▸ **Task directions**
Revise all of the data below by replacing "Where should I click to:" with "Where do I click to:" wherever it occurs, leaving everything else unchanged.

Extracted data entries
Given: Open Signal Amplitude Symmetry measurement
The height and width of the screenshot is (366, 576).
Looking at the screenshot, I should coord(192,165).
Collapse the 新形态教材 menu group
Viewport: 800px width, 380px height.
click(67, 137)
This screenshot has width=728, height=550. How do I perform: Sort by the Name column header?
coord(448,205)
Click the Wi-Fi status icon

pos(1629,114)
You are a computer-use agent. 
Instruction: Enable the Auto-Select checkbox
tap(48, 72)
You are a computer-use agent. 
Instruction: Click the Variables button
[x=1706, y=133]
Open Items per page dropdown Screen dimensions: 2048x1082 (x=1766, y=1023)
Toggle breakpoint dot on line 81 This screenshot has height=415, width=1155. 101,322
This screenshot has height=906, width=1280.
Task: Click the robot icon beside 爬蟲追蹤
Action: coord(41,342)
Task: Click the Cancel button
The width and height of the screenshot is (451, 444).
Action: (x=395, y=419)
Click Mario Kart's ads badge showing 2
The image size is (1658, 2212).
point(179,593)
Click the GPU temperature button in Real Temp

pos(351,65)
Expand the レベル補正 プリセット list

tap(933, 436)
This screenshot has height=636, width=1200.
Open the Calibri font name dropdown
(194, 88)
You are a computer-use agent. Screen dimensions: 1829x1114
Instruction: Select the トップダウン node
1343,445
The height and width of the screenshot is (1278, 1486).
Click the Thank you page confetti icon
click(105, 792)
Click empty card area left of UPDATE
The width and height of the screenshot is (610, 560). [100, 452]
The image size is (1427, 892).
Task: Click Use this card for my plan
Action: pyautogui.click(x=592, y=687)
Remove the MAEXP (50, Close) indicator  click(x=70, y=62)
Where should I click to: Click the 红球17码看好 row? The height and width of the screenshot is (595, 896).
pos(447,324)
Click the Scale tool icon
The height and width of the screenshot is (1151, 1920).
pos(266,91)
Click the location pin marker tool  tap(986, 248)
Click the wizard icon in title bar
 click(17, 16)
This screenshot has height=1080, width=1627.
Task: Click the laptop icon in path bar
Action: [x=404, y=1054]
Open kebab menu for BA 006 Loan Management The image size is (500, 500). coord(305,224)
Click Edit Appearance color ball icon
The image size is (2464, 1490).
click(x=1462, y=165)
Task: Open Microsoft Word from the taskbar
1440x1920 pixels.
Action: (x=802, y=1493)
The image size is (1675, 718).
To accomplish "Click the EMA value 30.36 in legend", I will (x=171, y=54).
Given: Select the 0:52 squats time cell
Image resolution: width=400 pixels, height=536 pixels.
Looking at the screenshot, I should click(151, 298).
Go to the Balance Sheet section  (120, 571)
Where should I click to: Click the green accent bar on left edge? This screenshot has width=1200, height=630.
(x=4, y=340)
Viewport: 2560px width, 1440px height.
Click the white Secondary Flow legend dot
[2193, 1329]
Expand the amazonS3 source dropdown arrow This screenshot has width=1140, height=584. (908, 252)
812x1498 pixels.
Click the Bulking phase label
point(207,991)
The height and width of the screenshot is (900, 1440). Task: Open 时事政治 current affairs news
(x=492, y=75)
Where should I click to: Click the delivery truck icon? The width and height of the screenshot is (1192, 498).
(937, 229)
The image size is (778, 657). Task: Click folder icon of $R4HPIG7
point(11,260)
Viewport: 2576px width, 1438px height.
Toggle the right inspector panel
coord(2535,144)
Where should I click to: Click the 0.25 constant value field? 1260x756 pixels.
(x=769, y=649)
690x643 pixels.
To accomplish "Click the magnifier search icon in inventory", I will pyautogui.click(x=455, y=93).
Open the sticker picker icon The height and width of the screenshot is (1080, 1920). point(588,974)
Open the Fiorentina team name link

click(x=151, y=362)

▸ **Answer to this task**
Given: Open Signal Amplitude Symmetry measurement
The height and width of the screenshot is (366, 576).
Looking at the screenshot, I should coord(192,165).
Collapse the 新形态教材 menu group
Viewport: 800px width, 380px height.
click(67, 137)
This screenshot has width=728, height=550. How do I perform: Sort by the Name column header?
coord(448,205)
Click the Wi-Fi status icon

pos(1629,114)
You are a computer-use agent. 
Instruction: Enable the Auto-Select checkbox
tap(48, 72)
You are a computer-use agent. 
Instruction: Click the Variables button
[x=1706, y=133]
Open Items per page dropdown Screen dimensions: 2048x1082 (x=1766, y=1023)
Toggle breakpoint dot on line 81 This screenshot has height=415, width=1155. 101,322
This screenshot has height=906, width=1280.
Task: Click the robot icon beside 爬蟲追蹤
Action: coord(41,342)
Task: Click the Cancel button
The width and height of the screenshot is (451, 444).
Action: (x=395, y=419)
Click Mario Kart's ads badge showing 2
The image size is (1658, 2212).
point(179,593)
Click the GPU temperature button in Real Temp

pos(351,65)
Expand the レベル補正 プリセット list

tap(933, 436)
This screenshot has height=636, width=1200.
Open the Calibri font name dropdown
(194, 88)
You are a computer-use agent. Screen dimensions: 1829x1114
Instruction: Select the トップダウン node
1343,445
The height and width of the screenshot is (1278, 1486).
Click the Thank you page confetti icon
click(105, 792)
Click empty card area left of UPDATE
The width and height of the screenshot is (610, 560). [100, 452]
The image size is (1427, 892).
Task: Click Use this card for my plan
Action: pyautogui.click(x=592, y=687)
Remove the MAEXP (50, Close) indicator  click(x=70, y=62)
Where do I click to: Click the 红球17码看好 row? The height and width of the screenshot is (595, 896).
pos(447,324)
Click the Scale tool icon
The height and width of the screenshot is (1151, 1920).
pos(266,91)
Click the location pin marker tool  tap(986, 248)
Click the wizard icon in title bar
 click(17, 16)
This screenshot has height=1080, width=1627.
Task: Click the laptop icon in path bar
Action: [x=404, y=1054]
Open kebab menu for BA 006 Loan Management The image size is (500, 500). coord(305,224)
Click Edit Appearance color ball icon
The image size is (2464, 1490).
click(x=1462, y=165)
Task: Open Microsoft Word from the taskbar
1440x1920 pixels.
Action: (x=802, y=1493)
The image size is (1675, 718).
To accomplish "Click the EMA value 30.36 in legend", I will (x=171, y=54).
Given: Select the 0:52 squats time cell
Image resolution: width=400 pixels, height=536 pixels.
Looking at the screenshot, I should click(151, 298).
Go to the Balance Sheet section  (120, 571)
Where do I click to: Click the green accent bar on left edge? This screenshot has width=1200, height=630.
(x=4, y=340)
Viewport: 2560px width, 1440px height.
Click the white Secondary Flow legend dot
[2193, 1329]
Expand the amazonS3 source dropdown arrow This screenshot has width=1140, height=584. (908, 252)
812x1498 pixels.
Click the Bulking phase label
point(207,991)
The height and width of the screenshot is (900, 1440). Task: Open 时事政治 current affairs news
(x=492, y=75)
Where do I click to: Click the delivery truck icon? The width and height of the screenshot is (1192, 498).
(937, 229)
The image size is (778, 657). Task: Click folder icon of $R4HPIG7
point(11,260)
Viewport: 2576px width, 1438px height.
Toggle the right inspector panel
coord(2535,144)
Where do I click to: Click the 0.25 constant value field? 1260x756 pixels.
(x=769, y=649)
690x643 pixels.
To accomplish "Click the magnifier search icon in inventory", I will pyautogui.click(x=455, y=93).
Open the sticker picker icon The height and width of the screenshot is (1080, 1920). point(588,974)
Open the Fiorentina team name link

click(x=151, y=362)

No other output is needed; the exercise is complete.